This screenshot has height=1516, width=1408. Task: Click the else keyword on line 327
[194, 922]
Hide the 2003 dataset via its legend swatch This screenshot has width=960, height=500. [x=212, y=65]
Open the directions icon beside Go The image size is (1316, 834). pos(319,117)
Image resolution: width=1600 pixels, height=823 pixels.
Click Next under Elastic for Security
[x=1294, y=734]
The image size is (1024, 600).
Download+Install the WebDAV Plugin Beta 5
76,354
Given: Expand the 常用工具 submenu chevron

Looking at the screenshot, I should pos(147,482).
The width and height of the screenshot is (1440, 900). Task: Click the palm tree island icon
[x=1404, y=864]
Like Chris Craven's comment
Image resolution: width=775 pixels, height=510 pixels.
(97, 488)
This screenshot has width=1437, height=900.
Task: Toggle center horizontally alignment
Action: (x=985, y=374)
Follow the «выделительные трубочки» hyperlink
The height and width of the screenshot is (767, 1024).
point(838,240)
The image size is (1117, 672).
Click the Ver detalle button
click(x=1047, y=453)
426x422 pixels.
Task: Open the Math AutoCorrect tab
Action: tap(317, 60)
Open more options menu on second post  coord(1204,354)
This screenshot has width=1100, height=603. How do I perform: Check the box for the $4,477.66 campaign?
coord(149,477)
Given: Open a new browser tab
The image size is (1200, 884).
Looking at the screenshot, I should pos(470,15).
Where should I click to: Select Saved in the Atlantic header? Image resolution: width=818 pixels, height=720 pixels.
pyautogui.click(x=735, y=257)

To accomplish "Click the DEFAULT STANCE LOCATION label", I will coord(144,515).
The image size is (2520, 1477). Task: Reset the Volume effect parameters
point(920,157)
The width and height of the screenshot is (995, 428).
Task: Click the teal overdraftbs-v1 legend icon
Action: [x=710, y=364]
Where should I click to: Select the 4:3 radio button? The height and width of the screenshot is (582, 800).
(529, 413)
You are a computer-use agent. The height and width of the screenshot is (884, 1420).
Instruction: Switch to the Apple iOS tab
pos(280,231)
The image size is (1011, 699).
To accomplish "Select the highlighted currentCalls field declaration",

################

What is needed:
What needs duplicating is the run of lines from the one containing "Where should I click to: Select the" through the last line of the entries above, exact and complete.

Result for this task:
Where should I click to: Select the 4:3 radio button? The height and width of the screenshot is (582, 800).
(529, 413)
You are a computer-use agent. The height and width of the screenshot is (884, 1420).
Instruction: Switch to the Apple iOS tab
pos(280,231)
The image size is (1011, 699).
To accomplish "Select the highlighted currentCalls field declaration",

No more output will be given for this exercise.